PROBLEM TO SOLVE: Return only the line that contains "コンビニ決済 (343, 474)" and each line after it, through the last line of the data below, copied exactly.

RECORDS SHOWN:
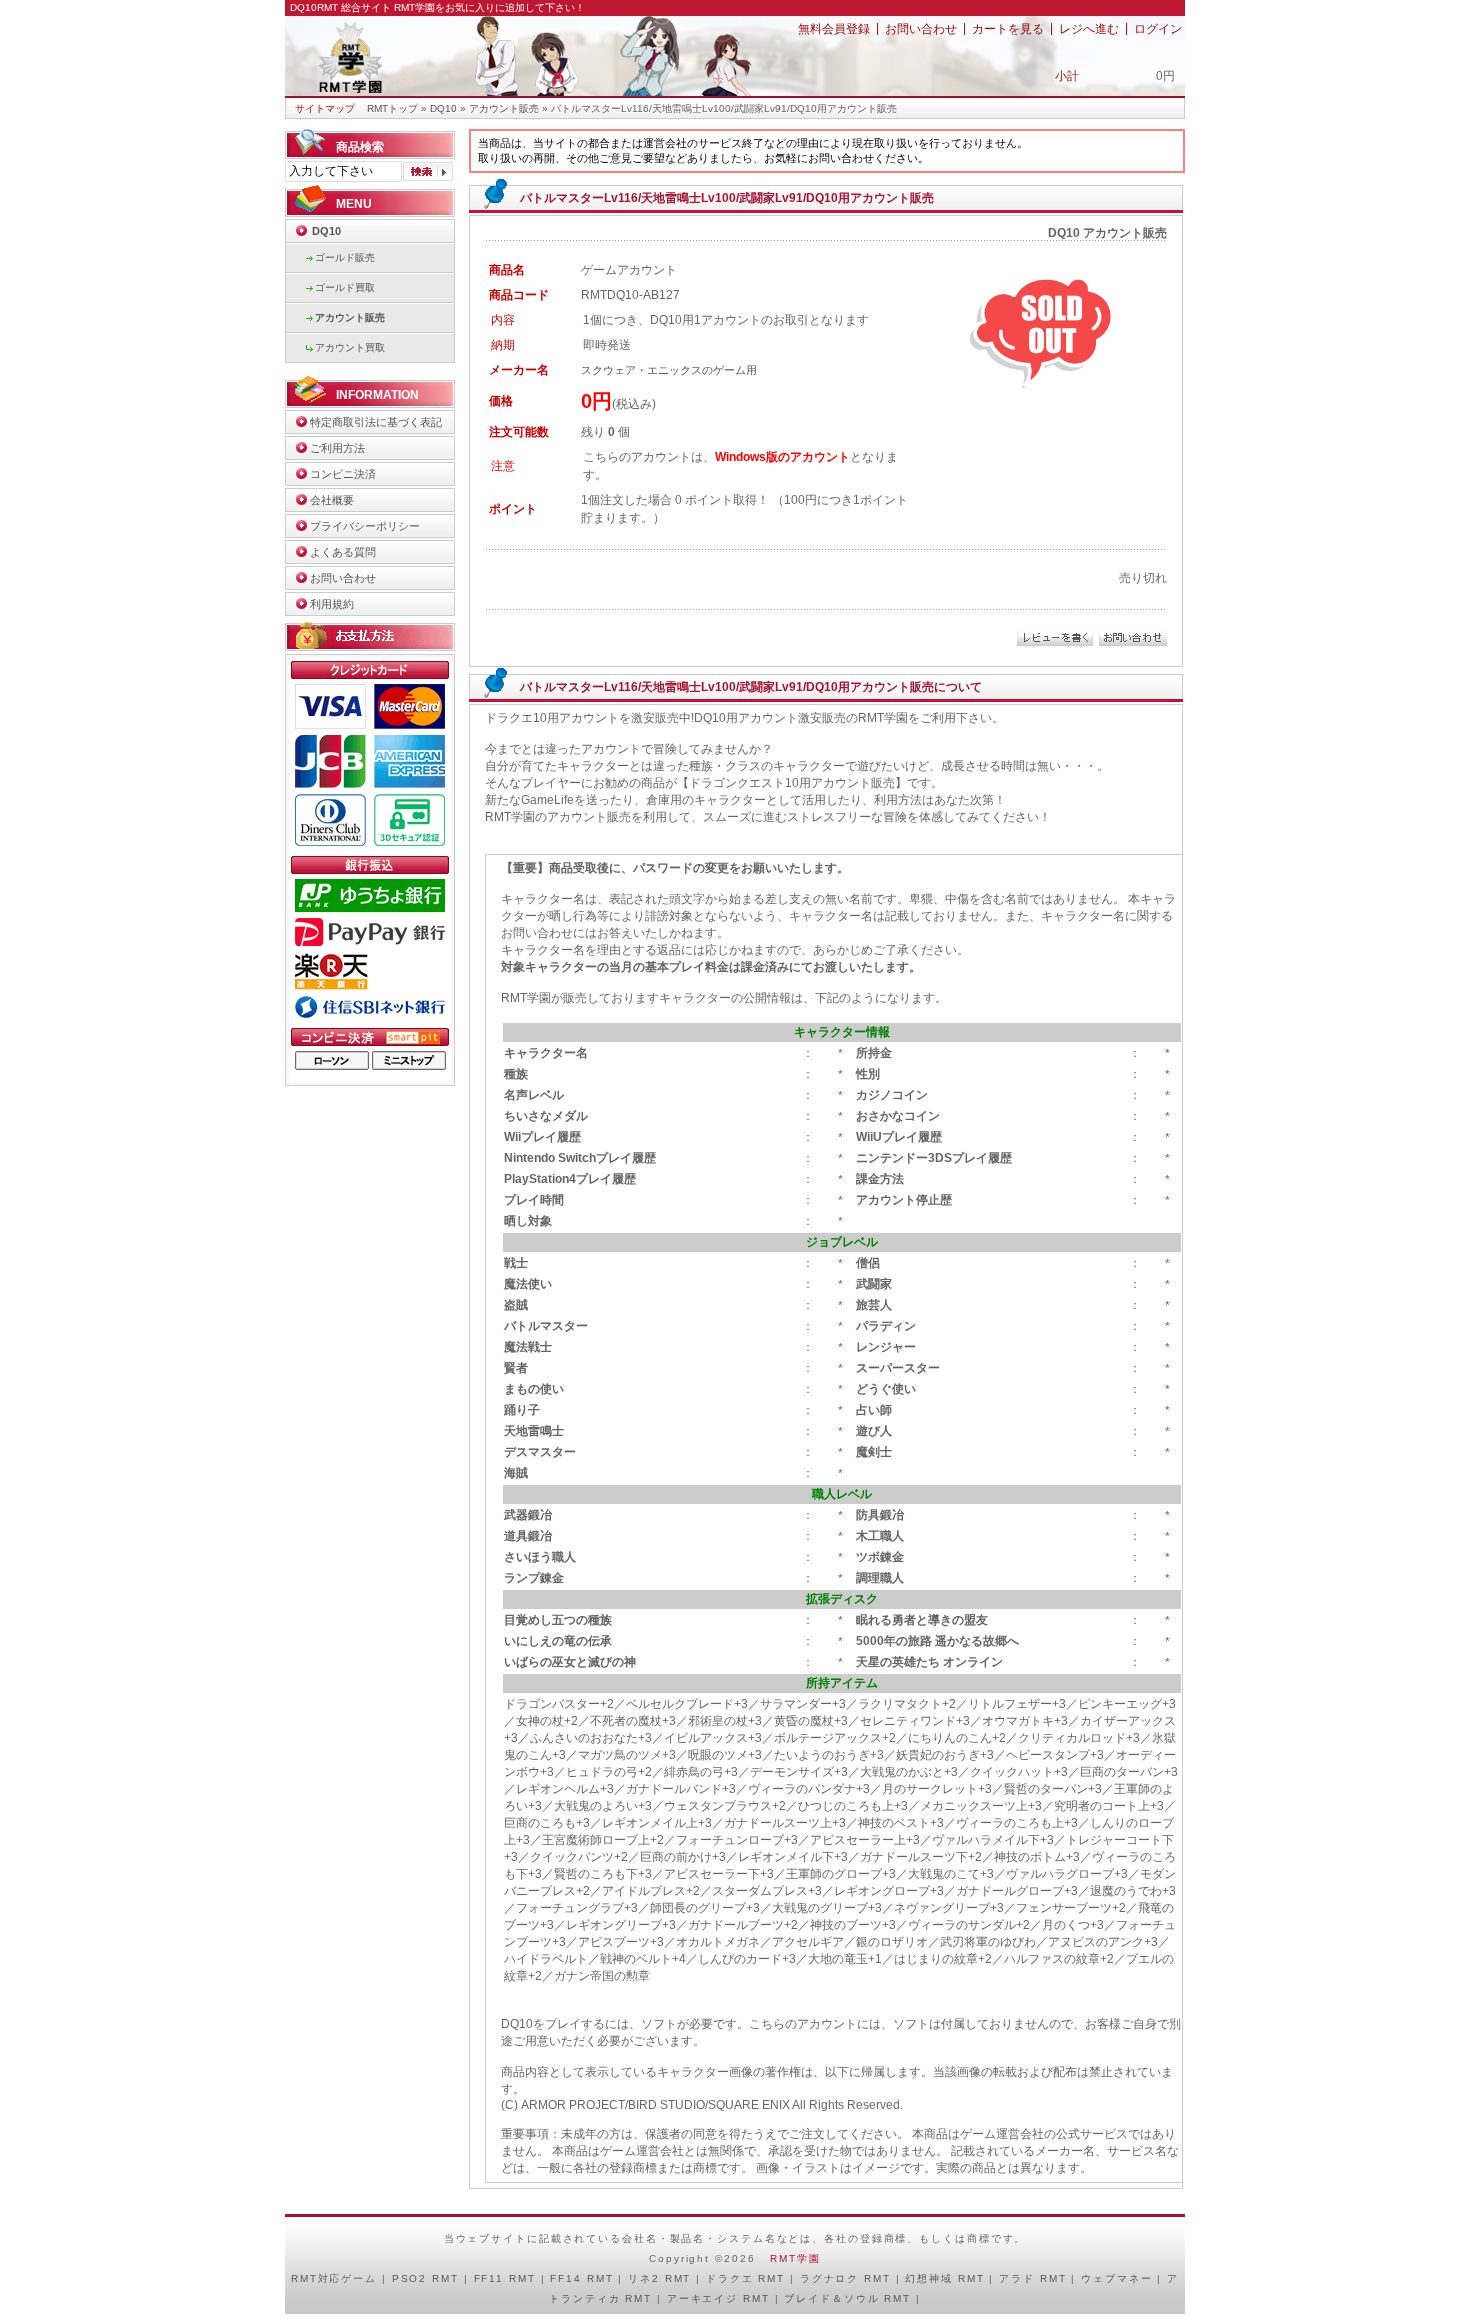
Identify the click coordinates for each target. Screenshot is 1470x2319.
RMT (304, 2278)
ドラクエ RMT (745, 2278)
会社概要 (332, 500)
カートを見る (1008, 29)
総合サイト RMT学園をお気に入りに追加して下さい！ (463, 7)
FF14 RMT (581, 2278)
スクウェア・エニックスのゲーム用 (669, 370)
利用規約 (332, 604)
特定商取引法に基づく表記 (376, 422)
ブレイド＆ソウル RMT (847, 2298)
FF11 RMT (505, 2278)
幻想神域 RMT (944, 2278)
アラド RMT (1032, 2278)
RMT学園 (795, 2258)
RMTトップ (392, 108)
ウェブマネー (1116, 2278)
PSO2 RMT (425, 2278)
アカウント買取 (350, 347)
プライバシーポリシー (365, 526)
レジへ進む (1089, 29)
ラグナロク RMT (845, 2278)
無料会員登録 (834, 29)
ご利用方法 (337, 448)
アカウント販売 (504, 108)
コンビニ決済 (343, 474)
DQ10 (443, 108)
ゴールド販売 (345, 257)
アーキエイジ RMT (718, 2298)
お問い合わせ (921, 29)
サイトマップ (325, 108)
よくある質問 (343, 552)
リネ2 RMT (659, 2278)
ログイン (1158, 29)
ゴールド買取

TASK RESULT:
コンビニ決済 (343, 474)
DQ10 (443, 108)
ゴールド販売 (345, 257)
アーキエイジ RMT (718, 2298)
お問い合わせ (921, 29)
サイトマップ (325, 108)
よくある質問 (343, 552)
リネ2 RMT (659, 2278)
ログイン (1158, 29)
ゴールド買取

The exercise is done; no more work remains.